## What is required
In the entries, take the part that opens with the line containing "is (572, 436)." and closes with the line containing "(1316, 545).". Write only those lines again with "Identify the location of" changed to "Find the location of" and nothing else altered.
----
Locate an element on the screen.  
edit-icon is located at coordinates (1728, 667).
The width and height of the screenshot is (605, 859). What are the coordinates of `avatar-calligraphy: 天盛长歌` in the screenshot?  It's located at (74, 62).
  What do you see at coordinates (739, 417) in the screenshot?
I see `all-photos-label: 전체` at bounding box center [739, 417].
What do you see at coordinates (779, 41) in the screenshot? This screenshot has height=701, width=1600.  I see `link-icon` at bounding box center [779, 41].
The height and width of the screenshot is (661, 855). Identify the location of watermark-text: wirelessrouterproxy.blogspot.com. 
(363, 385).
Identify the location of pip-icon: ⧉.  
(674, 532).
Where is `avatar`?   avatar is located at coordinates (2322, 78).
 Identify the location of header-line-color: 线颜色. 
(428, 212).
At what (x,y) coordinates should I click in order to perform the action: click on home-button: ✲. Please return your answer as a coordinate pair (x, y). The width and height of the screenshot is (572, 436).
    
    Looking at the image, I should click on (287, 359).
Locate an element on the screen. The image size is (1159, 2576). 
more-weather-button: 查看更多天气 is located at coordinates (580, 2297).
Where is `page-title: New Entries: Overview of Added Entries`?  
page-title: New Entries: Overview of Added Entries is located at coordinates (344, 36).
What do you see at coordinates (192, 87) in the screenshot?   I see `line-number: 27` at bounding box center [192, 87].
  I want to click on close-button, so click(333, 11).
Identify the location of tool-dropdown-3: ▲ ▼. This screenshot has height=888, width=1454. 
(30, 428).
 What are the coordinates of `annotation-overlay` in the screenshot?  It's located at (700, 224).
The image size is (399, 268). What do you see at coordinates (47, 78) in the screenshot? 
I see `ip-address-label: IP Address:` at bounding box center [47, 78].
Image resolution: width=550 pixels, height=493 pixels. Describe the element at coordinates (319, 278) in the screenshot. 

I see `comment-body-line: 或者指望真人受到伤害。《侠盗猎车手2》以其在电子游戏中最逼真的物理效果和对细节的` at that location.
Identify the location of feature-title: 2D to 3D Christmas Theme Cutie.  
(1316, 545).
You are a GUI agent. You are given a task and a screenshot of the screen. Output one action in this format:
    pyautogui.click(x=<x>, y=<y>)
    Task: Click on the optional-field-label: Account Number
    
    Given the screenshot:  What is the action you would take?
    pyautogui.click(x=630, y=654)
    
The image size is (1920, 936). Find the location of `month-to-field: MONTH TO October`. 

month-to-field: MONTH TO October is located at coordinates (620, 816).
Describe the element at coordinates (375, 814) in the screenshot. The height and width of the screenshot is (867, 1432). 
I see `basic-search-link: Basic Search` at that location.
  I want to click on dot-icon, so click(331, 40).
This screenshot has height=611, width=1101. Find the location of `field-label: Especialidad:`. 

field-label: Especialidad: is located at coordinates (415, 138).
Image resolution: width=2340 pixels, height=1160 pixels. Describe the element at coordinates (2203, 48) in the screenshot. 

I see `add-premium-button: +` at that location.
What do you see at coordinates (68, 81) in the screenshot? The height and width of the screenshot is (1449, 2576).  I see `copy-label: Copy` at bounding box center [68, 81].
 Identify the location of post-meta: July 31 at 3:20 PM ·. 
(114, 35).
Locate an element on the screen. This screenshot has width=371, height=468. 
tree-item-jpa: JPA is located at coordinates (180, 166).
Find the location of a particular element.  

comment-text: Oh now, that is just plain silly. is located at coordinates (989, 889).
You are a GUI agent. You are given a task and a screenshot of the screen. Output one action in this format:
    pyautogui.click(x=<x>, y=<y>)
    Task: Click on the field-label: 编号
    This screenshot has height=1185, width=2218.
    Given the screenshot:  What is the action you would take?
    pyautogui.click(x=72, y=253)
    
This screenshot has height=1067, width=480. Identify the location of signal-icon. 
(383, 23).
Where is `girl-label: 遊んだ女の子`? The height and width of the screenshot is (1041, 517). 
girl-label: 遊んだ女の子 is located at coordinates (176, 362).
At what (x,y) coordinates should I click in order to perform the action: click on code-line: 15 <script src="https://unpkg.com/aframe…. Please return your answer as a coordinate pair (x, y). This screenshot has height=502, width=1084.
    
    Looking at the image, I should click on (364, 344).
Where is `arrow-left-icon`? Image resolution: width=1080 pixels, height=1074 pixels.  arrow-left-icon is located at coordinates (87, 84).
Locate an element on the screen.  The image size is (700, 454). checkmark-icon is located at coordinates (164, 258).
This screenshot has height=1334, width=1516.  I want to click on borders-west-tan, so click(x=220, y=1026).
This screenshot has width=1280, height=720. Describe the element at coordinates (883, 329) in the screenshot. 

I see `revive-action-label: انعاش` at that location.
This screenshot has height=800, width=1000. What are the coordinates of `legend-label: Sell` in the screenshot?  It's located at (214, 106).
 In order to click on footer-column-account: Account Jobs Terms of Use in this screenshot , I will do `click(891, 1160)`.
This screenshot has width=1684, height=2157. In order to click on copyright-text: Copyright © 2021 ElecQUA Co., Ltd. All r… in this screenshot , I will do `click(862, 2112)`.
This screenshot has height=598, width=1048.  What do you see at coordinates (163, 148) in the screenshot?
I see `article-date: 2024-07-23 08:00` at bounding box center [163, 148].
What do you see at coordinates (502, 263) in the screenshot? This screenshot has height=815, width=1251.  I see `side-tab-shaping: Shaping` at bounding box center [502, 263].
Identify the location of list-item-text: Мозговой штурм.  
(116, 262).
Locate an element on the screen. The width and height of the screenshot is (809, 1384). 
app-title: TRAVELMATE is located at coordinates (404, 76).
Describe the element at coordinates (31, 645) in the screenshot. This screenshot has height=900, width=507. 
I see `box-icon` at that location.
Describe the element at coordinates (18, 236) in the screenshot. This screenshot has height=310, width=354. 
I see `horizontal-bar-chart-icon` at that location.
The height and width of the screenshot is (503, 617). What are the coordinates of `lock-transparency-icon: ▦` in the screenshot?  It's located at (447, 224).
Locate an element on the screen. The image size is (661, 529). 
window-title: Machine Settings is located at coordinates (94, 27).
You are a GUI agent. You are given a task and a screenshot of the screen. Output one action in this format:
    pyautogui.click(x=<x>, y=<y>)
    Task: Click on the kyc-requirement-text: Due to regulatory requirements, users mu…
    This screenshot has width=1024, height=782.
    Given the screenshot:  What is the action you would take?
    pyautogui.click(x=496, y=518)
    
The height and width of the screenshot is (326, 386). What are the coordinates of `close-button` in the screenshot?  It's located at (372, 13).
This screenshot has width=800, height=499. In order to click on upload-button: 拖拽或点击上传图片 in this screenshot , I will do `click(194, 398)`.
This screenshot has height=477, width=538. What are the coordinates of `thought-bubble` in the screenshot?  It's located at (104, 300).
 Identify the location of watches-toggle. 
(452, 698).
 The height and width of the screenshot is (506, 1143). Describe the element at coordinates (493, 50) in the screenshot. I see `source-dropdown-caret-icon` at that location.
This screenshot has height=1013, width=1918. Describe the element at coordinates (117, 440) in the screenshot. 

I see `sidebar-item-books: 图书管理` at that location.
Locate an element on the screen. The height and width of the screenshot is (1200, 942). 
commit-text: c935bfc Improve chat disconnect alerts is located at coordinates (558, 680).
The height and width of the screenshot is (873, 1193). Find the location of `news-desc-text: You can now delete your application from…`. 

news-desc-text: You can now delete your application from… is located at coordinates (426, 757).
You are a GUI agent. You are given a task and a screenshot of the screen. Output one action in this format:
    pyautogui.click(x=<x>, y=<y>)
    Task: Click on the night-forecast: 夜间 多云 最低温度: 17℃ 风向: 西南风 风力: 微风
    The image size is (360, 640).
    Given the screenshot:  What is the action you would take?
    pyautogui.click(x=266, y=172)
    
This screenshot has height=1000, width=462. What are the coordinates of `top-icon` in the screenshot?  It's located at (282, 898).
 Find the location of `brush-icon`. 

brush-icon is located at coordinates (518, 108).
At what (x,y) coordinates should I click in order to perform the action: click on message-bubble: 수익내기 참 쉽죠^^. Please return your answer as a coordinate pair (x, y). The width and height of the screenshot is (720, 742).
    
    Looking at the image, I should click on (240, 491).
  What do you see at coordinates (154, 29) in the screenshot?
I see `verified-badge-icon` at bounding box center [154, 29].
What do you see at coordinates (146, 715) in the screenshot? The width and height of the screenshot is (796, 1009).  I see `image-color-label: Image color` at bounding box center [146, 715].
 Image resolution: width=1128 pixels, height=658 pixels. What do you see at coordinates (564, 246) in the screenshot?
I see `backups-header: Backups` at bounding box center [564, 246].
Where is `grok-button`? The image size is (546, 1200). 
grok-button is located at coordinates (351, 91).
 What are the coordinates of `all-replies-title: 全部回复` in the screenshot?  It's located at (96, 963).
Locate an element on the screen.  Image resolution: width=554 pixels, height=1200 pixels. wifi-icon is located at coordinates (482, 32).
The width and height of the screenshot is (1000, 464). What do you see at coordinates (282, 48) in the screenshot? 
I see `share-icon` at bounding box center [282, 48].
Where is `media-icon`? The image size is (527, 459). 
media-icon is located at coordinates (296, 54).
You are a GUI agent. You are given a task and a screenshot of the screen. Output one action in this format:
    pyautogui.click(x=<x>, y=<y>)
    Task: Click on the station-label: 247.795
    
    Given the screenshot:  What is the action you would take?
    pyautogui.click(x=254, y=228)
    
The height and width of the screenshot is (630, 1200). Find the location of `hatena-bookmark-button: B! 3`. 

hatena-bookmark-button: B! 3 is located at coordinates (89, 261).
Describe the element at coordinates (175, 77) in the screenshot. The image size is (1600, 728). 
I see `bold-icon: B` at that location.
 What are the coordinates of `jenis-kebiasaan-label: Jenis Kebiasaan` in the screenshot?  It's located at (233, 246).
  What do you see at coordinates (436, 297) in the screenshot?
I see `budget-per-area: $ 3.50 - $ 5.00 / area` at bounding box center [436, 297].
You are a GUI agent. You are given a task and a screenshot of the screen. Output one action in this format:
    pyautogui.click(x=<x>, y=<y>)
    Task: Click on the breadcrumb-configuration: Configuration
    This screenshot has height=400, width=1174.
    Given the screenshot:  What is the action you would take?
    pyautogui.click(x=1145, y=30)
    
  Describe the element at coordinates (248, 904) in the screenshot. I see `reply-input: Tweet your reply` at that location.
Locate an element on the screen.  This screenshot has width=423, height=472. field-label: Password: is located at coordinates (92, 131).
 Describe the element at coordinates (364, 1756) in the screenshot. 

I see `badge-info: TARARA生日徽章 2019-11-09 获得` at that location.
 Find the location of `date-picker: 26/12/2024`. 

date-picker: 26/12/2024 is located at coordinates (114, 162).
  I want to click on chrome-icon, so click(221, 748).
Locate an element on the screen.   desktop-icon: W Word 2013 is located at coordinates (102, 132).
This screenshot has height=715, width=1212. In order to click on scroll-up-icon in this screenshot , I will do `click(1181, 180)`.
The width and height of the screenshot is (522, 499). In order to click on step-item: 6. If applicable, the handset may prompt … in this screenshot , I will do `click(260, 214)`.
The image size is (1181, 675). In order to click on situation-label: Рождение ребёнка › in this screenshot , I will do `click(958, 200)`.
----
## Answer box
At what (x,y) coordinates should I click in order to perform the action: click on home-button: ✲. Please return your answer as a coordinate pair (x, y). The width and height of the screenshot is (572, 436).
    
    Looking at the image, I should click on (287, 359).
Locate an element on the screen. The image size is (1159, 2576). 
more-weather-button: 查看更多天气 is located at coordinates (580, 2297).
Where is `page-title: New Entries: Overview of Added Entries`?  
page-title: New Entries: Overview of Added Entries is located at coordinates (344, 36).
What do you see at coordinates (192, 87) in the screenshot?   I see `line-number: 27` at bounding box center [192, 87].
  I want to click on close-button, so click(333, 11).
Find the location of tool-dropdown-3: ▲ ▼. This screenshot has height=888, width=1454. 
(30, 428).
 What are the coordinates of `annotation-overlay` in the screenshot?  It's located at (700, 224).
The image size is (399, 268). What do you see at coordinates (47, 78) in the screenshot? 
I see `ip-address-label: IP Address:` at bounding box center [47, 78].
Image resolution: width=550 pixels, height=493 pixels. Describe the element at coordinates (319, 278) in the screenshot. 

I see `comment-body-line: 或者指望真人受到伤害。《侠盗猎车手2》以其在电子游戏中最逼真的物理效果和对细节的` at that location.
Find the location of feature-title: 2D to 3D Christmas Theme Cutie.  
(1316, 545).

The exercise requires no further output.